▸ **Try it**:
Look through the records below for the line with "Image resolution: width=1012" and the line with "Click the 15:19:07 countdown timer", then return those lines and all lines between, exactly.

▸ **Records for the exercise**:
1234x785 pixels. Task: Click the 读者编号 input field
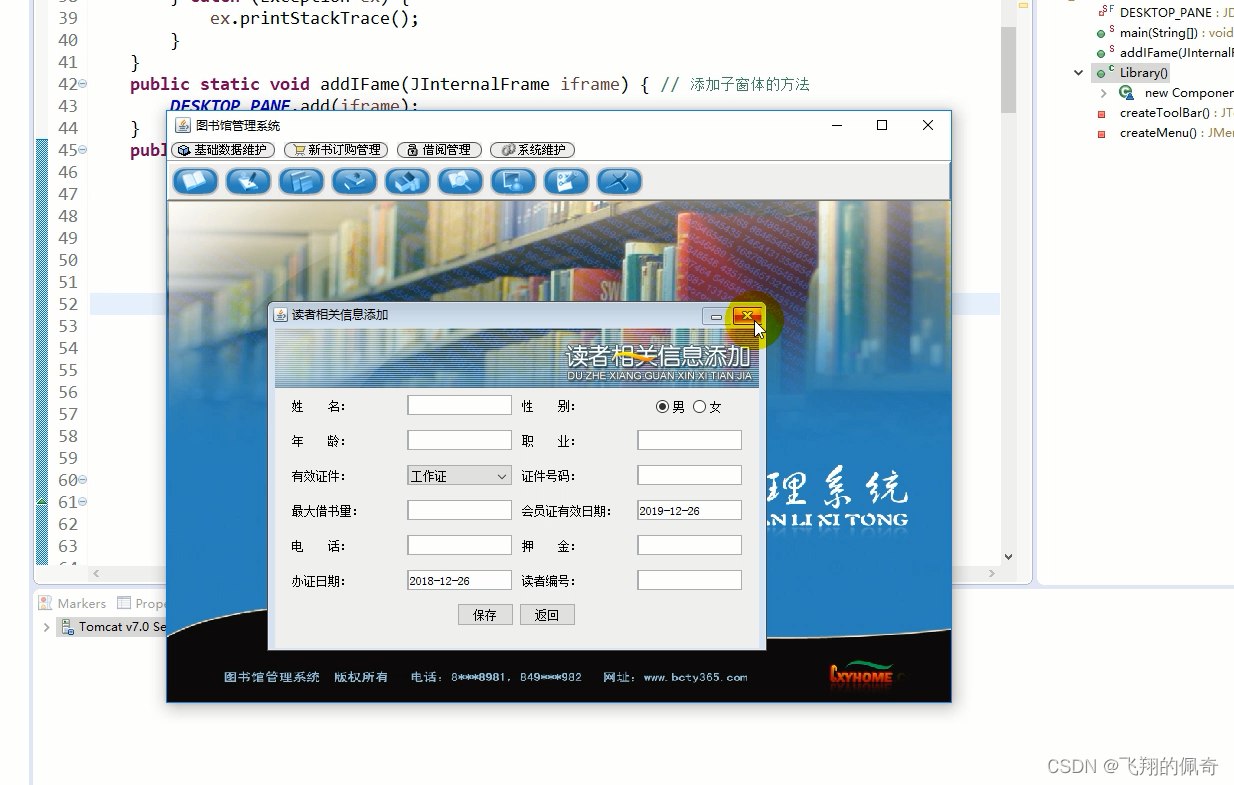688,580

==

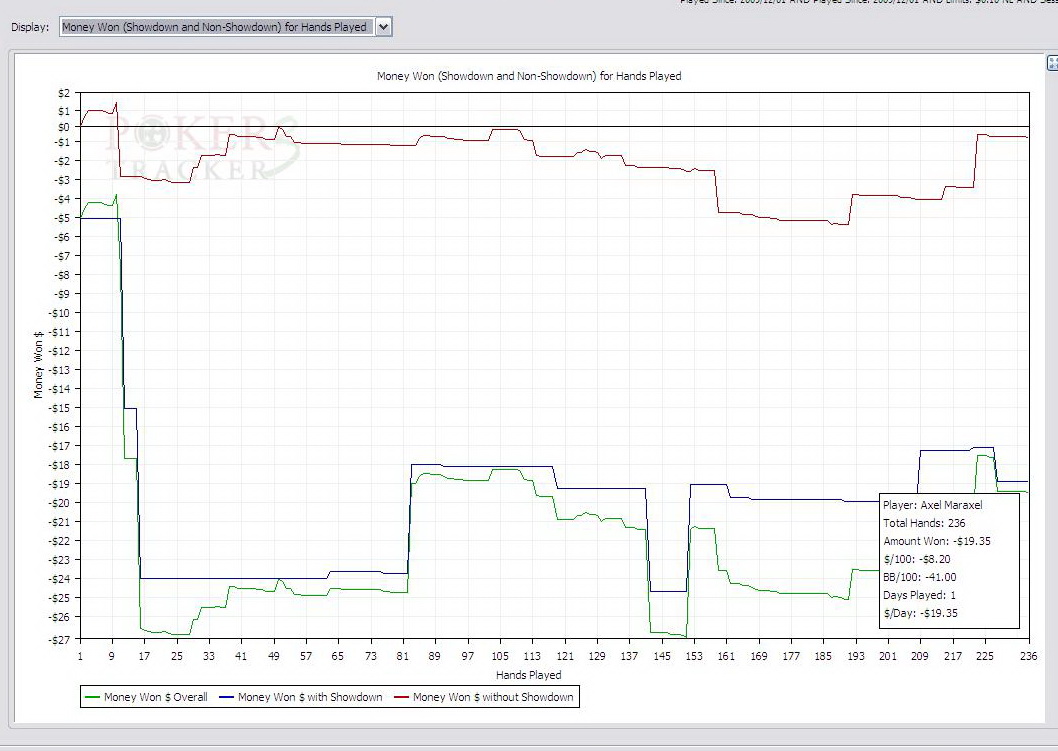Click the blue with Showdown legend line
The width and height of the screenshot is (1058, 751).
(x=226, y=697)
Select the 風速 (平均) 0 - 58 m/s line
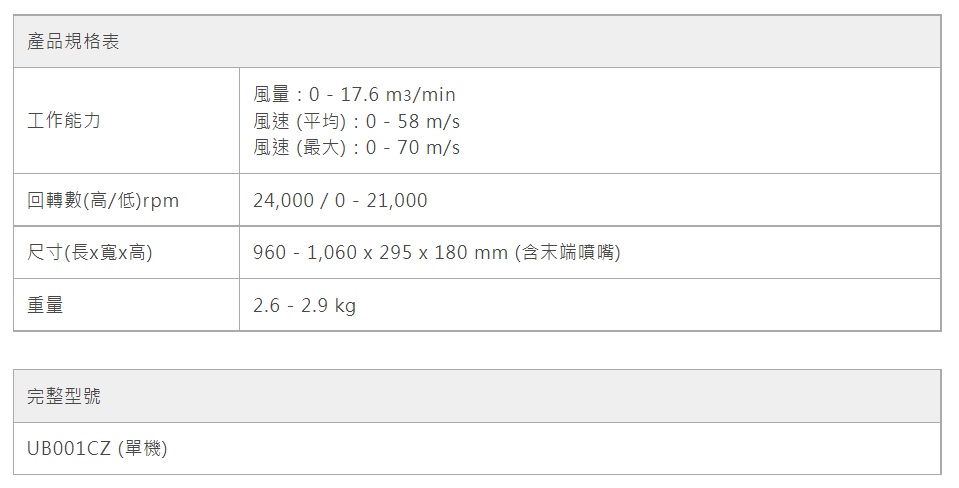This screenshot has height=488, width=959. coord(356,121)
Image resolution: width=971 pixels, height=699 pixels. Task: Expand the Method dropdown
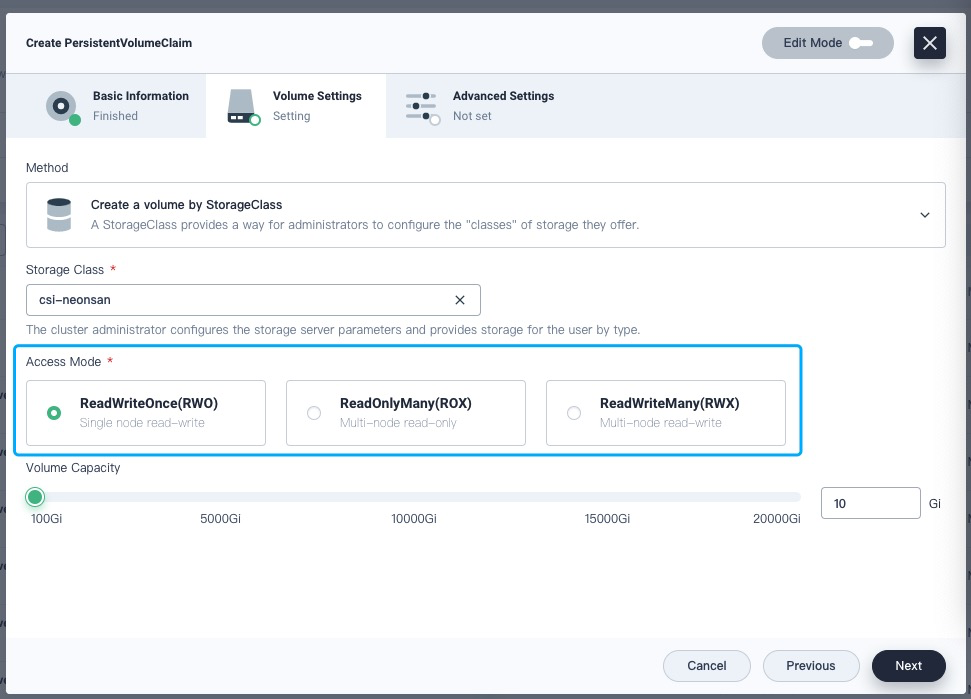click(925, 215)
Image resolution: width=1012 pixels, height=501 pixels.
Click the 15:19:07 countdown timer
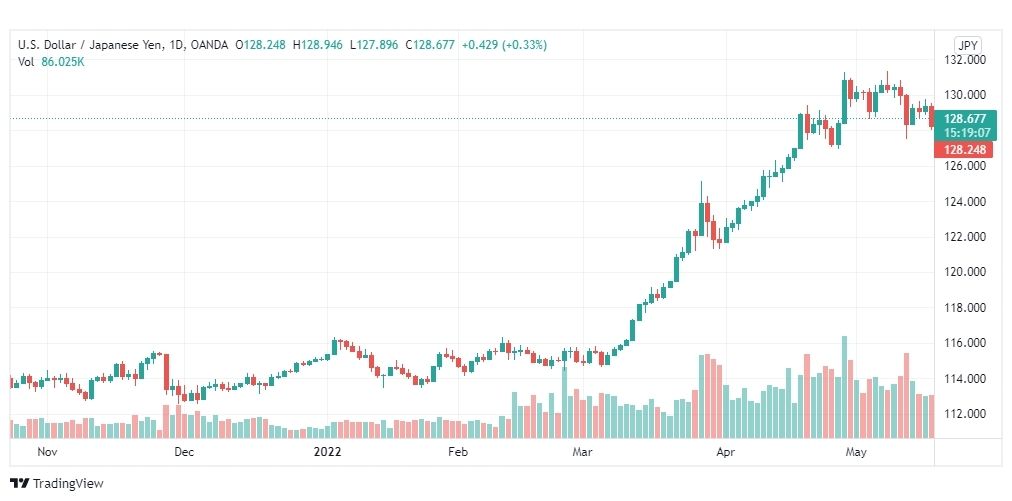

▸ **Response for this exercise**:
Image resolution: width=1012 pixels, height=501 pixels.
Click the 15:19:07 countdown timer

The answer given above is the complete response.